Greece PDF Author: Sierra Adare
Publisher: Crabtree Publishing Company
ISBN: 9780778793106
Category : Juvenile Nonfiction
Languages : en
Pages : 34

Book Description
Greece gave the world democracy, art, and architecture. New information in this revised edition examines the cultural achievements of both ancient and modern Greece.

Unpacking Culture

Unpacking Culture PDF Author: Ruth B. Phillips
Publisher: Univ of California Press
ISBN: 0520918762
Category : History
Languages : en
Pages : 444

Book Description
Tourist art production is a global phenomenon and is increasingly recognized as an important and authentic expression of indigenous visual traditions. These thoughtful, engaging essays provide a comparative perspective on the history, character, and impact of tourist art in colonized societies in three areas of the world: Africa, Oceania, and North America. Ranging broadly historically and geographically, Unpacking Culture is the first collection to bring together substantial case studies on this topic from around the world.

The Triumph of the Sea Gods

The Triumph of the Sea Gods PDF Author: Steven Sora
Publisher: Simon and Schuster
ISBN: 1594777527
Category : History
Languages : en
Pages : 229

Book Description
An investigation of the geographical incongruities in Homer’s epics locates Troy on the coast of Iberia, in a conflict that changed history • Cites the rise in sea level in 1200 B.C. as leading to the invasion and victory of the Atlantean sea people over the goddess-worshipping Trojans who ruled the coasts • Identifies Troia (Troy) as part of a tri-city area that later became Lisbon, Portugal In The Triumph of the Sea Gods, Steven Sora argues compellingly that Homer’s tales do not describe adventures in the Mediterranean, but are adaptations of Celtic myths that chronicle an Atlantic coastal war that took place off the Iberian Peninsula around 1200 B.C. It was a war between the pro-goddess Celtic culture that presided over what is now Portugal and the patriarchal culture of the sea-faring Atlanteans. The invasion of the Atlantean sea peoples brought destruction to the entire region stretching from Western Europe’s Atlantic border to Egypt, Syria, and Turkey.
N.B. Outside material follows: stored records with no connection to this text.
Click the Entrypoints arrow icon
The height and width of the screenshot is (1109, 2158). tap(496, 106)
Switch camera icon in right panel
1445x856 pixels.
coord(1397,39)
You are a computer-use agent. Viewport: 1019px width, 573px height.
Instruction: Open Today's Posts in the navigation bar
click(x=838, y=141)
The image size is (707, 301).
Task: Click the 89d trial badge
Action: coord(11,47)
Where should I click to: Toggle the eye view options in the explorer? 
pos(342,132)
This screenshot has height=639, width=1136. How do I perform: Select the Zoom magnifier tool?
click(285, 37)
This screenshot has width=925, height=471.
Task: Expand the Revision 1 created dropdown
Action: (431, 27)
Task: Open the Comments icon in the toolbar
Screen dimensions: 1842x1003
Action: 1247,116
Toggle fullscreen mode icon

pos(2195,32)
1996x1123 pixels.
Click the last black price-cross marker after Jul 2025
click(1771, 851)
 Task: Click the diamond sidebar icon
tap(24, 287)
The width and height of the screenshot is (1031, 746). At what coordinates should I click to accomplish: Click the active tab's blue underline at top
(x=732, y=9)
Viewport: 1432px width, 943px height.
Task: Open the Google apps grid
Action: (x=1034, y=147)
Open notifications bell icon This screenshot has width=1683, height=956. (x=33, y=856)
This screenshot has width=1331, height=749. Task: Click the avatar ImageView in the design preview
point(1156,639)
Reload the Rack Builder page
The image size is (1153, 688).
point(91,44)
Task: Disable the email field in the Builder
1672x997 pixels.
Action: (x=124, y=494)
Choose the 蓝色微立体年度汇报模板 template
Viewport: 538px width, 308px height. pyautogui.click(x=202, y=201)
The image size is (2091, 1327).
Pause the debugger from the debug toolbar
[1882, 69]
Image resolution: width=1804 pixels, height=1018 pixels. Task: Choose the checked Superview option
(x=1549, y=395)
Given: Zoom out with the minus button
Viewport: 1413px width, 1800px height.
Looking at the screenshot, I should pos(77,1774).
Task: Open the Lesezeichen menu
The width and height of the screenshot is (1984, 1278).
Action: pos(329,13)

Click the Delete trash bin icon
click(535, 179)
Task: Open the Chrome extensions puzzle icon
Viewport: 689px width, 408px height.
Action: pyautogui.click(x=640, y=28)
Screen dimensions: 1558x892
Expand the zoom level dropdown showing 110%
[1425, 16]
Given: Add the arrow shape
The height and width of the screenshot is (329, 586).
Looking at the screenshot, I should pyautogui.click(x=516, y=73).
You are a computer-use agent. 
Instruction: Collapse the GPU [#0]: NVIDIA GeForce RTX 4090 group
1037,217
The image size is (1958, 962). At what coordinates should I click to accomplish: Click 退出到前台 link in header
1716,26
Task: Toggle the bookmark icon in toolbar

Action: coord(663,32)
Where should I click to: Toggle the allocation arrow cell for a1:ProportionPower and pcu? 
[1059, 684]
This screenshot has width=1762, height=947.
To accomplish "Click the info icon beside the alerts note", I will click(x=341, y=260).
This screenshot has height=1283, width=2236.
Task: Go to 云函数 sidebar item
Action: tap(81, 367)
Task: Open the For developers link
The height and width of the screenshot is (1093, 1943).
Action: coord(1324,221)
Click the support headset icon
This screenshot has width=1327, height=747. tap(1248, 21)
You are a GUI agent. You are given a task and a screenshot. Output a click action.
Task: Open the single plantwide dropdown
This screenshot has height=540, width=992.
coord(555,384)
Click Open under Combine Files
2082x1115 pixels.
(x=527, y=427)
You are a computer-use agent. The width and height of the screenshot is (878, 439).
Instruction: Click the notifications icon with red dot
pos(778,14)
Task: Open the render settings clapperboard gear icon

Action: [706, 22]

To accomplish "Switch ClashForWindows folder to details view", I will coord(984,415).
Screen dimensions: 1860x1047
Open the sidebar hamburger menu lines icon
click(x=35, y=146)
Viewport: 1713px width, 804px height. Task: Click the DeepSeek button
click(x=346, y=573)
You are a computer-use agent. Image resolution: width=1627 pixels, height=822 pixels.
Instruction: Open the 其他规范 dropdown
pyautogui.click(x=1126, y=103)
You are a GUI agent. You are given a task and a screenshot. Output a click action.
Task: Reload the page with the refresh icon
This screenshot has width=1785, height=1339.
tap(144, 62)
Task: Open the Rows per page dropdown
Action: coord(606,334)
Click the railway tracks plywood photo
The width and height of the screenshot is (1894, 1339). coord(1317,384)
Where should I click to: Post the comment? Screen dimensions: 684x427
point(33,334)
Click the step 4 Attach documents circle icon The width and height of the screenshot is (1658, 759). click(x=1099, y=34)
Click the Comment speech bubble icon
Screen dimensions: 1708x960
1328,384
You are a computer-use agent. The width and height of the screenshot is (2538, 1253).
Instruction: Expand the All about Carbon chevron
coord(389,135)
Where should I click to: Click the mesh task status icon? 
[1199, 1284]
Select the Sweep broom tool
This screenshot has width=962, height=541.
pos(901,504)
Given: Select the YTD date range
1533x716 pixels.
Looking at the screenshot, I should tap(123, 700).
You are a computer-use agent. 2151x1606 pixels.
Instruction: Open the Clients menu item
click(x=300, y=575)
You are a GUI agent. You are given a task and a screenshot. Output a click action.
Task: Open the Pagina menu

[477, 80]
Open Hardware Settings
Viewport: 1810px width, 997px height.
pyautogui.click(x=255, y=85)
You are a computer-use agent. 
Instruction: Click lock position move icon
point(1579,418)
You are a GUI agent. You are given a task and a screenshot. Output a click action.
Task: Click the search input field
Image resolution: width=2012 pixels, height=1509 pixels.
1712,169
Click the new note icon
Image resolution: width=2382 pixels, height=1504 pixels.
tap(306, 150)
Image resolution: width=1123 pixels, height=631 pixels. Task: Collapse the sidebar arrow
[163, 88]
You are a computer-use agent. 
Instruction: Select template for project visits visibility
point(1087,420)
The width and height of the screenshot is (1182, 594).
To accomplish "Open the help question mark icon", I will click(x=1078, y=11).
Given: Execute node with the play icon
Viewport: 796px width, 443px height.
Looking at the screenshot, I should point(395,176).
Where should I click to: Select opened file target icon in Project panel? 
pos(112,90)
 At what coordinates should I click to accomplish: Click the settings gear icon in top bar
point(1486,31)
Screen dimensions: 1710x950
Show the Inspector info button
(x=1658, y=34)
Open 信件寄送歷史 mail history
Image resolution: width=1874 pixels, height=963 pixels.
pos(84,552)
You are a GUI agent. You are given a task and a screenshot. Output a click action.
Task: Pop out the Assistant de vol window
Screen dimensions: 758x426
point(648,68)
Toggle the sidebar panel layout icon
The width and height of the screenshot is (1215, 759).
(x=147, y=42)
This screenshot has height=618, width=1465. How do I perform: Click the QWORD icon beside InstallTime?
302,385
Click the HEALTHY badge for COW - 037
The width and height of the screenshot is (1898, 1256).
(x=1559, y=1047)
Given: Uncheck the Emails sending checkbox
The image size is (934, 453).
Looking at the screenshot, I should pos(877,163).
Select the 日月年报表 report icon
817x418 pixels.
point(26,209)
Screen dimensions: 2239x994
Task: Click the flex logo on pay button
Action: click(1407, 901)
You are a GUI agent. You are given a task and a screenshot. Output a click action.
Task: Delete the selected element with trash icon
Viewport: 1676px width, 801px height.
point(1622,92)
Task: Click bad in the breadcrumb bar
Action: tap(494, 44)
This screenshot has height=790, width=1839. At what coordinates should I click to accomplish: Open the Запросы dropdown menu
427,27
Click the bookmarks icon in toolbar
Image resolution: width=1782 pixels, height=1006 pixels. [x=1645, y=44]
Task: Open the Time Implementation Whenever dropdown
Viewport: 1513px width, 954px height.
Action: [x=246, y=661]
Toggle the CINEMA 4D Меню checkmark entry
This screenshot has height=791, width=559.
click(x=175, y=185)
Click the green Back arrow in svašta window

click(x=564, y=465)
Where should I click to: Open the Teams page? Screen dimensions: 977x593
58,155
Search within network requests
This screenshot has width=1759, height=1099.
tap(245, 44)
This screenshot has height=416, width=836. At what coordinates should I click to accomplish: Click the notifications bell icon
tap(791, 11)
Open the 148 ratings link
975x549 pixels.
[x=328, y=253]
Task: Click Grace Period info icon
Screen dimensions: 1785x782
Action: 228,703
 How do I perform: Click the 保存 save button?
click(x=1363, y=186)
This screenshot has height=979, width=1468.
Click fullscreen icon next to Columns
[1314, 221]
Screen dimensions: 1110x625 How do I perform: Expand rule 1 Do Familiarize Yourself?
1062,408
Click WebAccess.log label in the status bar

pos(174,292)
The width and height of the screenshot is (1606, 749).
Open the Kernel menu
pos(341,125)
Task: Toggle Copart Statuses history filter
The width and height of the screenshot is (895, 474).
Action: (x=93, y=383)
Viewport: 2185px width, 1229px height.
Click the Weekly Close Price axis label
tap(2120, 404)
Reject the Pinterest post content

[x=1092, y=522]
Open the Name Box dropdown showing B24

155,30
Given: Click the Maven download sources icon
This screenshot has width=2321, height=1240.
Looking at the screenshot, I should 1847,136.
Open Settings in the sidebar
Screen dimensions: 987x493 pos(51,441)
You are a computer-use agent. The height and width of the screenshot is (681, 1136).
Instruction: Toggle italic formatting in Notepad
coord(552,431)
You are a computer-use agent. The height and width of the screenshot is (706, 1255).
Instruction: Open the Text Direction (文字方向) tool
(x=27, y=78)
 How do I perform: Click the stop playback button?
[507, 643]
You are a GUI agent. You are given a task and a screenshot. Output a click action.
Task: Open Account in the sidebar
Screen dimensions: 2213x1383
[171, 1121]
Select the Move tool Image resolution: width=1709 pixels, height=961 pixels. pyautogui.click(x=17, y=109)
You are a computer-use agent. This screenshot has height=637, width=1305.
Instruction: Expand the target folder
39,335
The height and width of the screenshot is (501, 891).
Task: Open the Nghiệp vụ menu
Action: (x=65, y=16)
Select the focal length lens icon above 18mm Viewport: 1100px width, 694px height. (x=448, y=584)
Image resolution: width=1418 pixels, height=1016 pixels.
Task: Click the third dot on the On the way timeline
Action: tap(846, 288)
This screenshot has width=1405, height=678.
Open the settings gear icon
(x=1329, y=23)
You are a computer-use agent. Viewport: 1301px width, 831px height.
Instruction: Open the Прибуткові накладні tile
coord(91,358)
This was a turning point not only politically but also spiritually. The goddess became demonized, as seen in myths such as Pandora’s Box in which woman was seen as the source of evil, not the origin of life, and Homer’s tale of the epic Greek and Trojan war, which was triggered by the abduction of a woman. The actual historical struggle described in Homer’s stories, Sora explains, occurred during what was the last in a series of rises in sea level that inundated various land masses (Atlantis) and permitted sea passage to areas previously accessible only by land. The “Sea Gods” (Atlanteans) attacked the tri-city region of Troia (Troy), near present-day Lisbon, which, shortly thereafter, fell victim to a devastating series of seaquakes and tsunamis. The war and the subsequent destructive weather broke the power of this seaboard civilization, leading to a wholesale invasion by the sea peoples and the rapid decline of the region’s goddess-worshipping culture that had reigned there since Neolithic times. Sora shows how Homer’s tales allow the modern world to glimpse this ancient conflict, which has been obscured for centuries.